** Trecho do documento **
-*-*-

Ruth Borges, Revista Bula -
Acabou. O amor atravessou a rua para comprar cigarros e nunca mais
voltou. Algumas histórias desacontecem assim: alguém sai desavisado do
nosso peito, nos deixando com o queixo caído, amparado nas mãos.
Esquece, não era amor. O amor mesmo não volta, porque quando é
verdadeiro, ele nunca vai — pelo menos não tenho notícias do amor que
resolveu partir com o coração do outro sangrando nas mãos. Foi mesmo um
furto! E de todos os crimes que humanamente cometemos, os inafiançáveis
são os cometidos contra o amor.
Final, conclusão, término, encerramento — claro que acabou, mesmo que
a gente não perceba isso de cara. A real é essa, é ponto. Somos nós,
muitas vezes, que não permitimos deixar passar, não queremos despedir da
história que construímos internamente. Mesmo sendo doloroso, há algo
que sustenta o sentimento nesse inalterado lugar teimoso. É a
necessidade de sentir, ainda que seja dor, pois é ela que mantém o outro
vivo dentro da gente. É o medo da morte dos sentidos que nos faz
insistir em abrigar amores mesquinhos no peito. Mas a verdade é que não
há morte de coisa alguma quando estamos dispostos a atravessar em
direção ao outro lado desconhecido.
A mesma estrada que encerra, representa a possibilidade de outra
começar. Quando se perde alguém, o caminho a progredir talvez seja o de
se encontrar, porque ainda assim cambaleando, baleados, feridos e mal
pagos, a dor nos coloca mais perto de nós mesmos. Todavia, seguir em
pranto ainda parece uma razoável opção, já que nem todas as lágrimas são
ruins. São restos de nós mesmos nos avisando para onde não devemos mais
voltar. Carecemos descobrir como a vida é sem aquele que por escolha
resolve partir. Isso significa nos acolhermos nas nossas outras inúmeras
paixões que sustentam o viver. O que há com a outra parte da sua vida?

-*-*-

** Dados fornecidos **
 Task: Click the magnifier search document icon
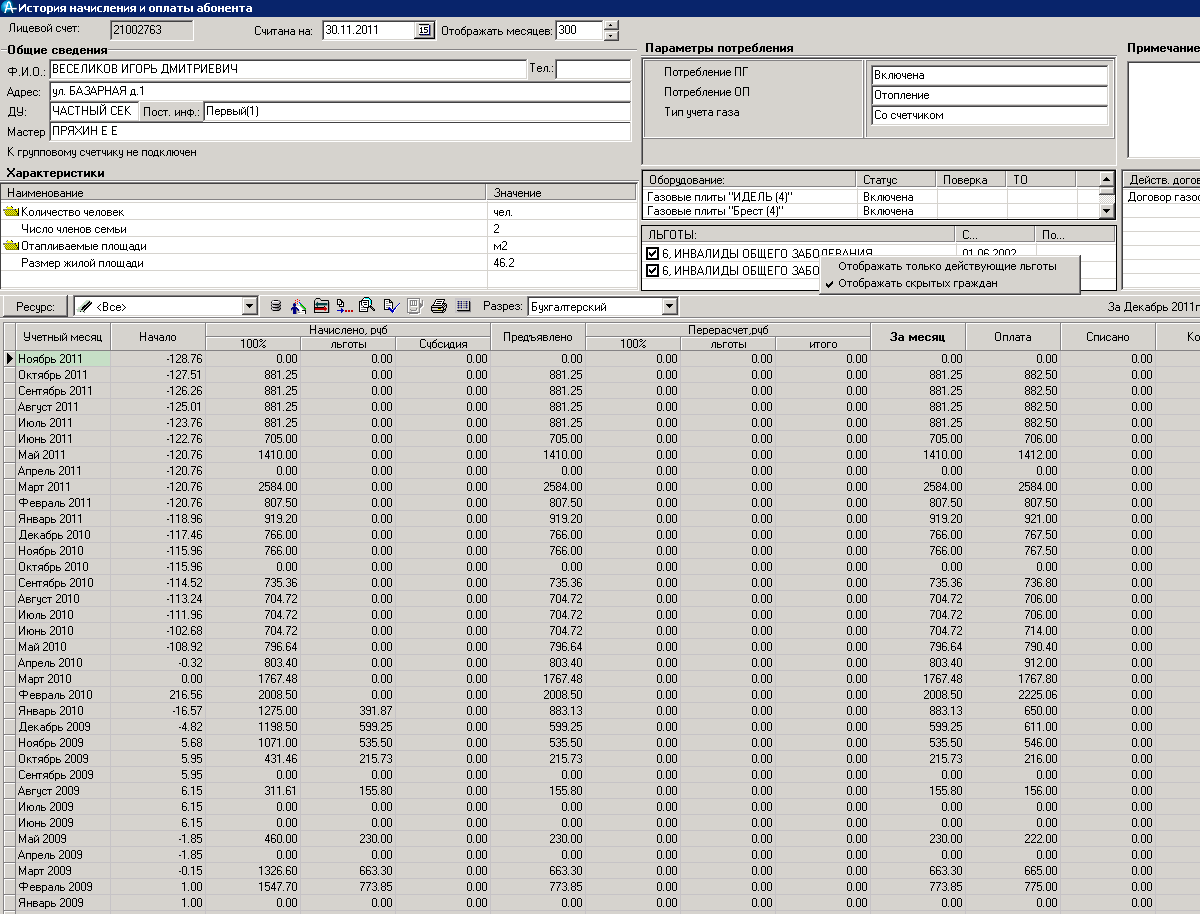coord(367,306)
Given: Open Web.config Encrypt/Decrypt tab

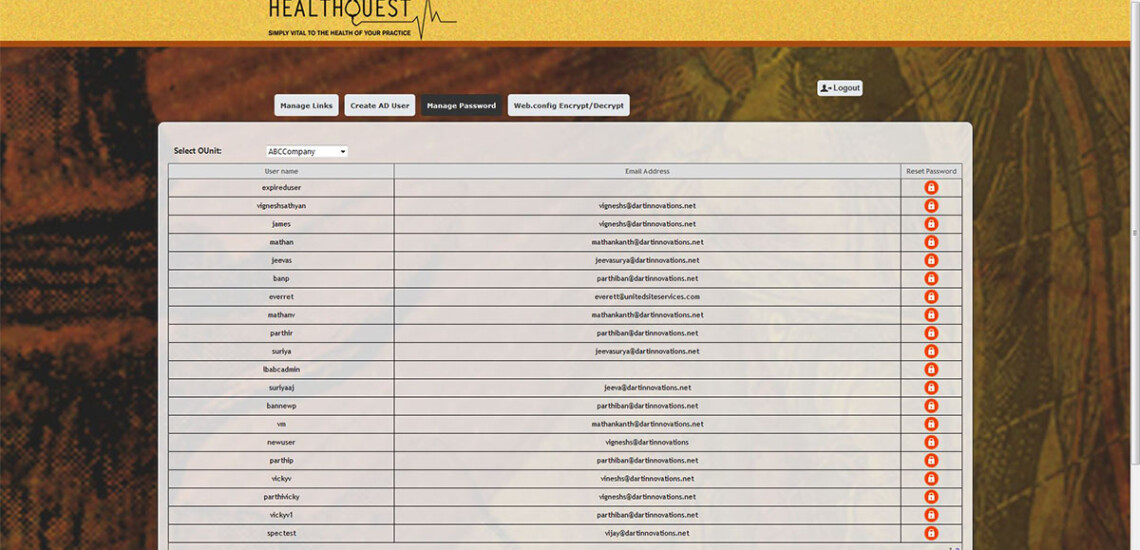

-*-*-

** Desafio A **
Reproduza do texto sobre o fim do amor o segmento entre "Final, conclusão, término, encerramento" e "outro lado desconhecido.", inclusive.
** Desafio B **
Verta para o inglês esta frase do texto sobre o fim do amor: "A mesma estrada que encerra, representa a possibilidade de outra começar."

** Solução da tarefa A **
Final, conclusão, término, encerramento — claro que acabou, mesmo que
a gente não perceba isso de cara. A real é essa, é ponto. Somos nós,
muitas vezes, que não permitimos deixar passar, não queremos despedir da
história que construímos internamente. Mesmo sendo doloroso, há algo
que sustenta o sentimento nesse inalterado lugar teimoso. É a
necessidade de sentir, ainda que seja dor, pois é ela que mantém o outro
vivo dentro da gente. É o medo da morte dos sentidos que nos faz
insistir em abrigar amores mesquinhos no peito. Mas a verdade é que não
há morte de coisa alguma quando estamos dispostos a atravessar em
direção ao outro lado desconhecido.

** Solução da tarefa B **
The same road that ends represents the possibility of another one beginning.